En su libro “El reencantamiento de la vida cotidiana”, el psicoterapeuta y escritor Thomas Moore (que en su juventud fue seminarista) recuerda un antiguo relato gnóstico según el cual en un principio todos vivíamos en un lugar muy lejano y luego fuimos exiliados a la vida humana con el deber de recuperar la perla del alma. El mismo Moore advierte en su clásico libro “El cuidado del alma” que la principal causa de los grandes problemas que nos aquejan es la pérdida del alma. Y define al alma no como una cosa, sino como una “cualidad o una dimensión de la experiencia de la vida y de nosotros mismos. Tiene que ver con la profundidad, los valores, la capacidad de relacionarse, el corazón y la sustancia personal”. Es decir, una espiritualidad sin templos, enraizada en lo cotidiano y con frecuencia ausente hoy en ámbitos de la vida como la política, la ciencia, los negocios, la economía, las interacciones sociales, la convivencia urbana y las relaciones humanas en general.

El alma, según el propio, Moore exige ser partícipe de la vida cotidiana, se niega a ser recluida en un espacio de pureza y santidad, quiere fluir con la vida, con los dolores, con las dudas, con los problemas. Se resiste a la disociación, porque cuando esto ocurre aparecen aquellas personas que se dicen muy espirituales, muy creyentes en su respectiva fe, muy moralistas en el momento de juzgar a otros y muy inmorales en el momento de actuar. No disociarse del alma, explica Moore, es el primer paso del reencantamiento del mundo, un proceso que debe comenzar en donde vivimos y actuamos cada día, en nuestro trabajo, en nuestra pareja, en nuestras familias, en nuestro vecindario, en nuestras relaciones, en nuestro hogar.

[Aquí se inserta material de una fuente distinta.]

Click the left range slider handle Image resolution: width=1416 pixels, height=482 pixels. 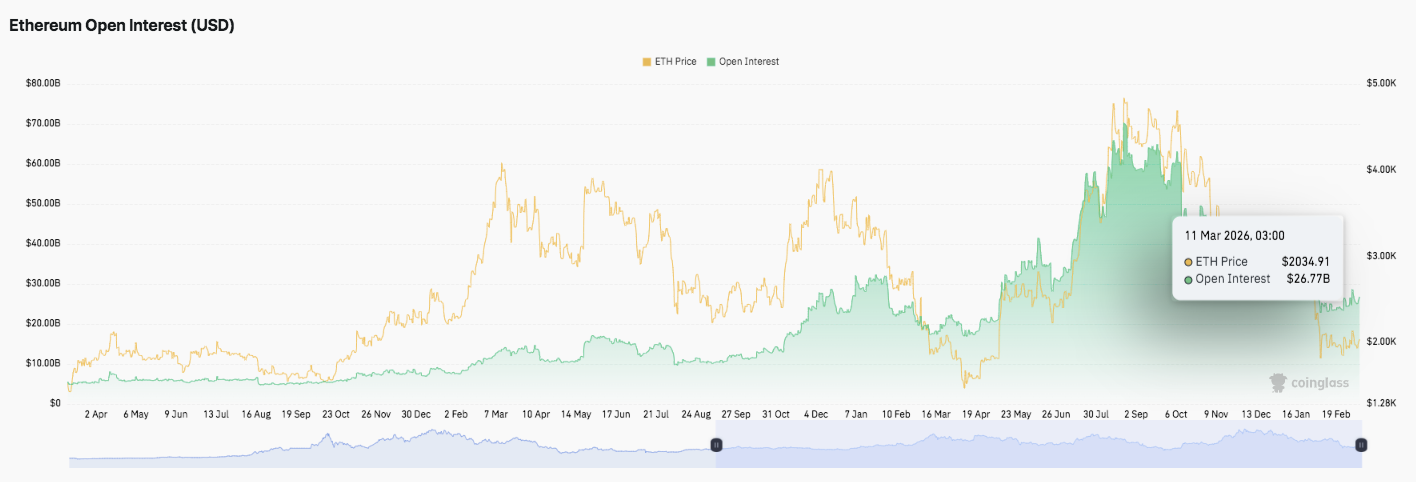point(716,444)
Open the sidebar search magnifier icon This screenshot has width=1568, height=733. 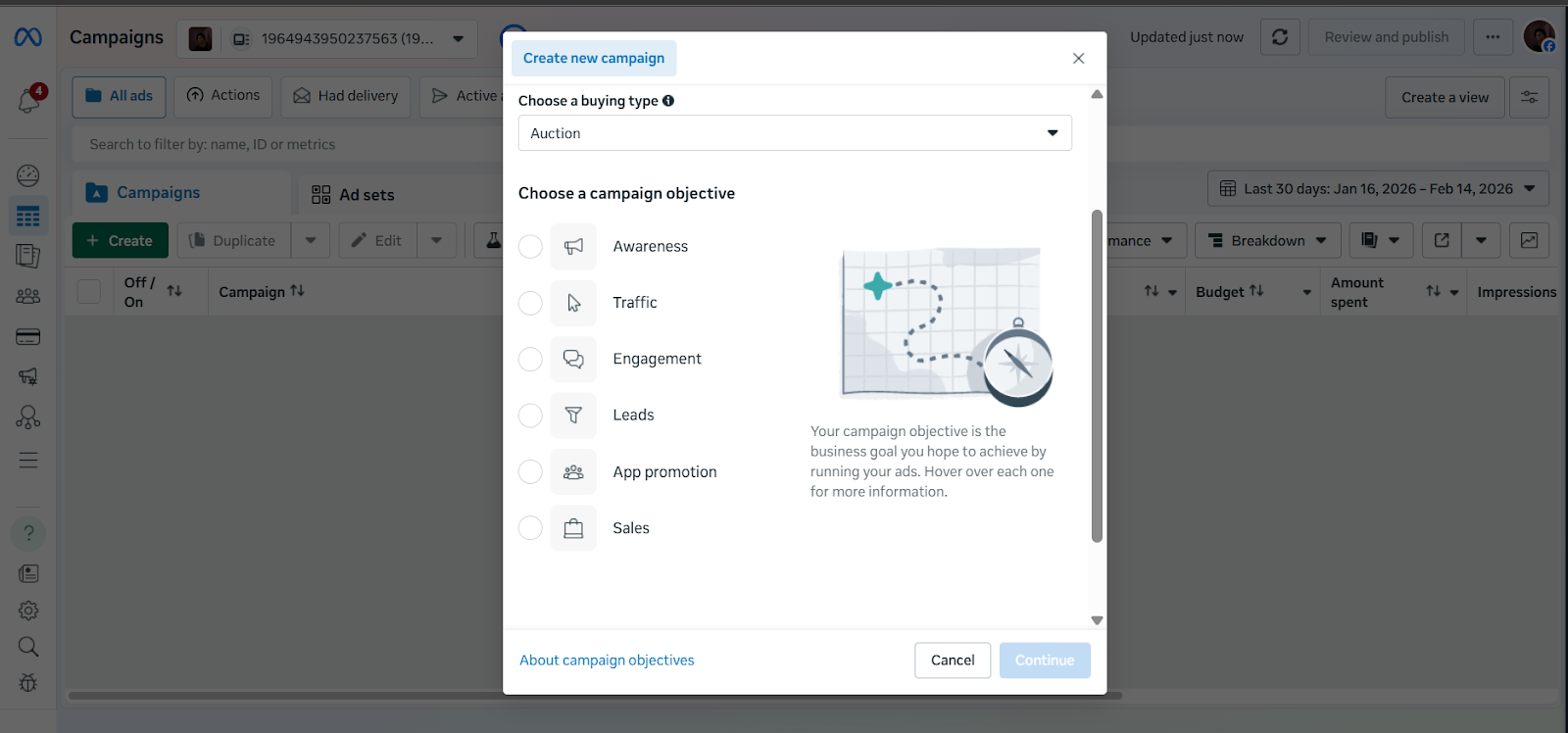click(x=28, y=647)
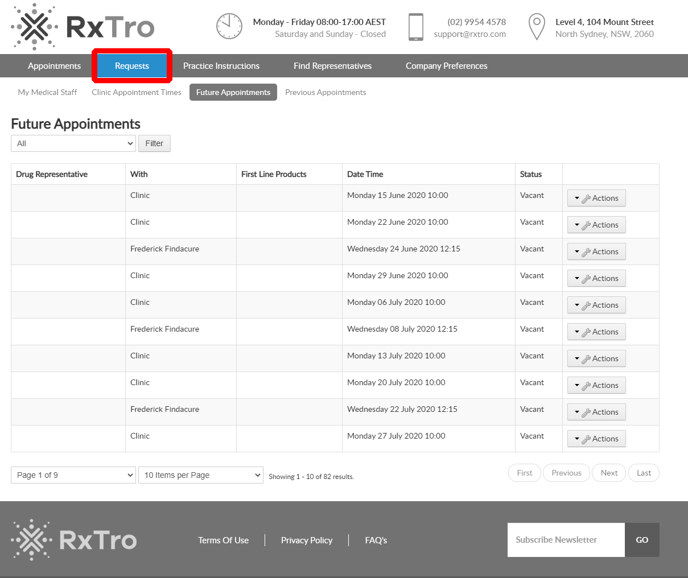Go to the Next results page
The image size is (688, 578).
(x=609, y=473)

Un mundo que perdió su conexión con el alma es desencantado. Y un mundo que recupera esa conexión es reencantado. Ese reencantamiento no se produce a las apuradas cuando se avecinan las fiestas, aceleramos a fondo, ponemos el piloto automático, nos hacemos más consumistas que nunca y nos decimos frases de compromiso respecto de deseos y felicidad. Una de las maneras de reencantar el mundo y la vida bien podría pasar por lo que hacemos a lo largo del año. Por el tiempo y la atención que nos dedicamos y regalamos unos a otros. Por la escucha abierta y generosa que nos obsequiamos, por el modo a través del cual expresamos nuestra presencia, nuestro afecto, nuestro amor a través de acciones y no de meras declaraciones o mensajes de texto, o mensajes de WhatsApp o emoticones que no dicen nada porque están hechos y disparados en serie.

MEJORES ENCUENTROS

Si hemos estado mutuamente presentes los unos en la vida de los otros a lo largo del año no necesitaremos correr desesperadamente en las últimas dos o tres semanas para tratar de recuperar lo perdido o pretender cosechar lo que no fue sembrado. “Cumplir” dejará de ser una obligación, un mandato asfixiante, porque habremos cumplido a lo largo de cada día, y sentiremos que también cumplieron con nosotros, de manera que no tendremos que apelar a esa especie de prótesis afectiva en que muchas veces se convierten los regalos. Es posible que los encuentros de Nochebuena y de Fin de Año sean entonces más serenos, más tranquilos, y que de los arbolitos cuelguen regalos invisibles, como son el cariño, el tiempo ofrecido, la atención, la comprensión, el respeto, la confianza, la aceptación. Los llevaríamos puestos, porque nos los habríamos ofrendado durante todos los meses previos. Diciembre no parecerá el fin del mundo y de los tiempos, sino la continuidad. Y con aquellos que tenemos lazos verdaderos y cultivados podremos decirnos simple y sinceramente: “Nos encontramos en enero, que estés muy bien hasta entonces”. Y será un encuentro elegido y verdadero, no formulado para “cumplir”.

Si nos decidiéramos a reencantar cotidianamente el mundo, podríamos llegar a sentir que todo el año es Navidad, no por los festejos y los regalos, sino por el sentido profundo de lo que ella significa.